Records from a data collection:
START
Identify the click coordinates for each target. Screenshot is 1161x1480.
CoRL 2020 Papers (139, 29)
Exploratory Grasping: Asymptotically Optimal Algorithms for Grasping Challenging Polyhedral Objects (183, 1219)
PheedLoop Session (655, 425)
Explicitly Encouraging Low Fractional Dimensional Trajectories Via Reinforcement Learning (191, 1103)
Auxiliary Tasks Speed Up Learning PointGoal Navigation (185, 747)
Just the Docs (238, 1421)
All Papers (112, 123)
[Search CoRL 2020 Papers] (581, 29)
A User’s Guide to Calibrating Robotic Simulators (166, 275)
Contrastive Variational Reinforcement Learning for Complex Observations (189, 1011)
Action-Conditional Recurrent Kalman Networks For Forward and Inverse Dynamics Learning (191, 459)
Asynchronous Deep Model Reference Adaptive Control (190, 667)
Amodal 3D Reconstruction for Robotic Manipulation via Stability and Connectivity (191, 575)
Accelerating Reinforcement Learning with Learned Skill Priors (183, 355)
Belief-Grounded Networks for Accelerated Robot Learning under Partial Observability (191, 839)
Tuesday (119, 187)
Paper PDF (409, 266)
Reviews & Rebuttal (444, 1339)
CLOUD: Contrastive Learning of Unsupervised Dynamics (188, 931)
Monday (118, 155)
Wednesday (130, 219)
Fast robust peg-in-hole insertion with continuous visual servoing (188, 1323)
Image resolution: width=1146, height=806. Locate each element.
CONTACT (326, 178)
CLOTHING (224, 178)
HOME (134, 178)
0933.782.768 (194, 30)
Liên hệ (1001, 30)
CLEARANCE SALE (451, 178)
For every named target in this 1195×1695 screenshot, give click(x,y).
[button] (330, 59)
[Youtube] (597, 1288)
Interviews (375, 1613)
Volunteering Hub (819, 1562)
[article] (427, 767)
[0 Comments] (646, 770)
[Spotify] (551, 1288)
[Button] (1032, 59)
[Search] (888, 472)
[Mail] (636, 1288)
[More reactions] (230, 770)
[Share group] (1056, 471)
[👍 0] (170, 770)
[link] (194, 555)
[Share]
END
Revise the material above so that each "Reinforcement Learning" becomes "Imitation Learning", keeping every other part the same.

### [Response to this exercise]
Identify the click coordinates for each target. Screenshot is 1161x1480.
CoRL 2020 Papers (139, 29)
Exploratory Grasping: Asymptotically Optimal Algorithms for Grasping Challenging Polyhedral Objects (183, 1219)
PheedLoop Session (655, 425)
Explicitly Encouraging Low Fractional Dimensional Trajectories Via Imitation Learning (191, 1103)
Auxiliary Tasks Speed Up Learning PointGoal Navigation (185, 747)
Just the Docs (238, 1421)
All Papers (112, 123)
[Search CoRL 2020 Papers] (581, 29)
A User’s Guide to Calibrating Robotic Simulators (166, 275)
Contrastive Variational Imitation Learning for Complex Observations (189, 1011)
Action-Conditional Recurrent Kalman Networks For Forward and Inverse Dynamics Learning (191, 459)
Asynchronous Deep Model Reference Adaptive Control (190, 667)
Amodal 3D Reconstruction for Robotic Manipulation via Stability and Connectivity (191, 575)
Accelerating Imitation Learning with Learned Skill Priors (183, 355)
Belief-Grounded Networks for Accelerated Robot Learning under Partial Observability (191, 839)
Tuesday (119, 187)
Paper PDF (409, 266)
Reviews & Rebuttal (444, 1339)
CLOUD: Contrastive Learning of Unsupervised Dynamics (188, 931)
Monday (118, 155)
Wednesday (130, 219)
Fast robust peg-in-hole insertion with continuous visual servoing (188, 1323)
Image resolution: width=1146, height=806. Locate each element.
CONTACT (326, 178)
CLOTHING (224, 178)
HOME (134, 178)
0933.782.768 (194, 30)
Liên hệ (1001, 30)
CLEARANCE SALE (451, 178)
For every named target in this 1195×1695 screenshot, give click(x,y).
[button] (330, 59)
[Youtube] (597, 1288)
Interviews (375, 1613)
Volunteering Hub (819, 1562)
[article] (427, 767)
[0 Comments] (646, 770)
[Spotify] (551, 1288)
[Button] (1032, 59)
[Search] (888, 472)
[Mail] (636, 1288)
[More reactions] (230, 770)
[Share group] (1056, 471)
[👍 0] (170, 770)
[link] (194, 555)
[Share]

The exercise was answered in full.